▶ _Task to complete_
Out of the data below, copy every line with the string "screenshot".

▶ _Records for the exercise_

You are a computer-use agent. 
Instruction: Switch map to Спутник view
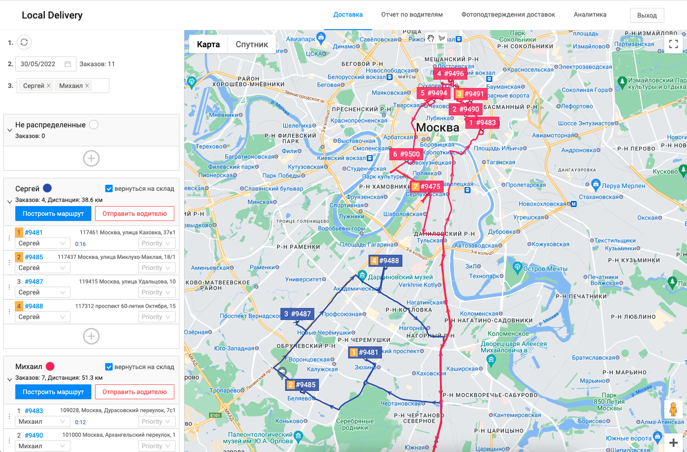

...

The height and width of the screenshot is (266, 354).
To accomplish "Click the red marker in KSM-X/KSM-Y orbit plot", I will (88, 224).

==

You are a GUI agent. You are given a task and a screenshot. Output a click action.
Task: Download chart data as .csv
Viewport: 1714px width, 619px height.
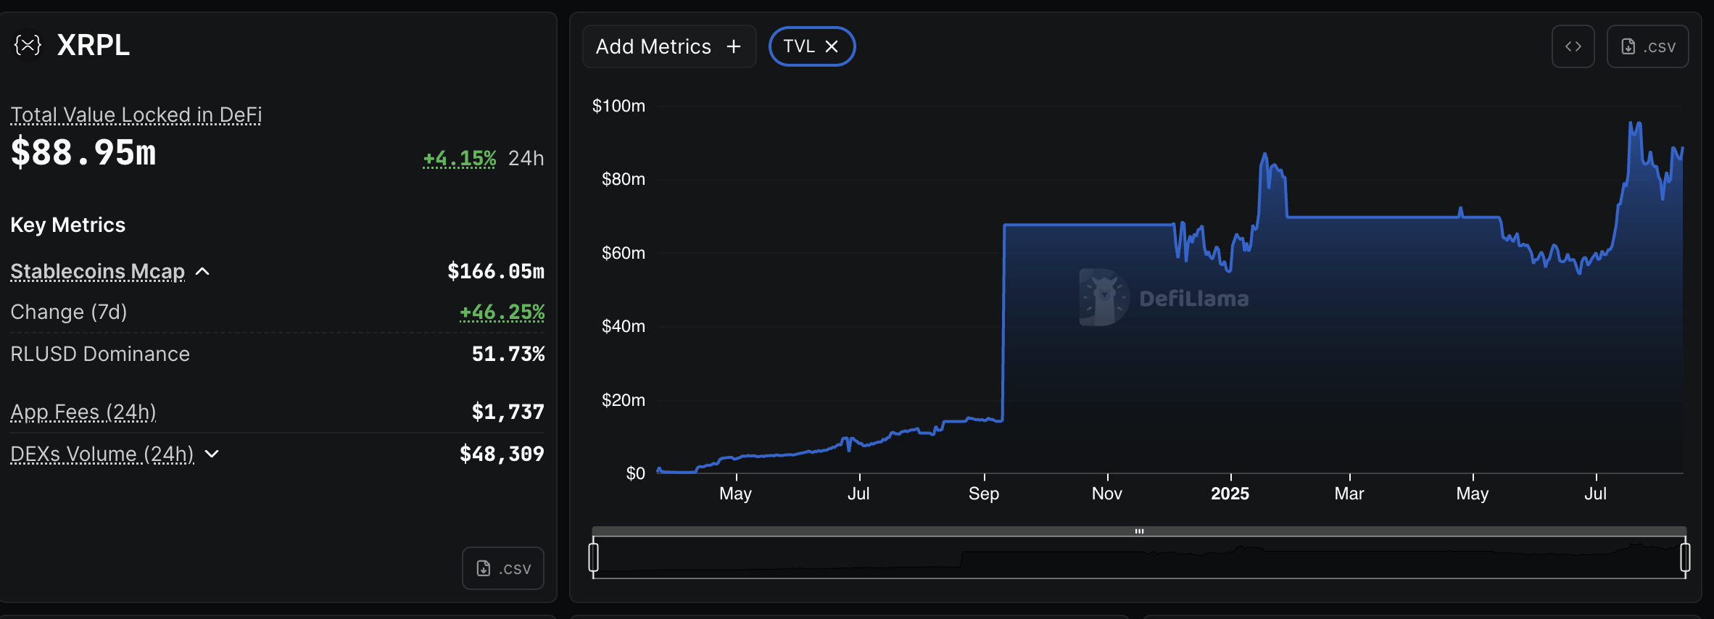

▶ _Task output_
The height and width of the screenshot is (266, 354).
You are a GUI agent. You are given a task and a screenshot. Output a click action.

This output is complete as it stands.